Another thing that Ubisoft thought it would let players figure out for themselves involves spontaneous events. You may notice an exclamation point icon appearing while you play. I figured this one out by chance. The icon appeared, so I launched my eagle and saw that a hippo was attacking a woman. The exclamation point tells you that someone could use your help. It’s similar to other AC games in the way people would yell “thief” if they were pickpocketed. You could then catch the thief for the victim.
Perhaps one of the best features that Ubisoft achieved with this massive open-world environment is the elimination of grinding. I consider grinding to be repeatedly playing the same area. You can level up naturally by playing the game without replaying the same areas. This is no small accomplishment, as anyone who has played other open-world games is well aware. You may attack many strongholds for similar reasons yet each one is different.
If you enjoy adventure games, this is a title worth playing. This is the first game I’ve played that offers the country of ancient Egypt as a sandbox to explore. It is thoroughly entertaining and packed with loads of content and areas to explore. I highly recommend Assassin’s Creed: Origins.

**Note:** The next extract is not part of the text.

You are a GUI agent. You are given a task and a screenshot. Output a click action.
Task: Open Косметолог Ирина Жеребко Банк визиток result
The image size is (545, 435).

All that being said, two stars deducted for a rather pedestrian story and a VERY weak end-game. Honestly, I did not actually give a damn about anyone in this game. The chariot racing mini-game I just quit after a handful of races because I frankly found them to be boring. Same thing with the naval battles. The AI felt fairly weak and predictable in almost every mission. The game made up for it by having a ridiculous amount of defenders in any main-story mission, but it just took patience to whittle them all down.
And then there were the boss battles. Oy vey. Instead of making any interesting show-downs or chase scenes, it was all locked-room fights with a boss who would blatantly cheat, making everything you had learned pretty useless. Just....tedious.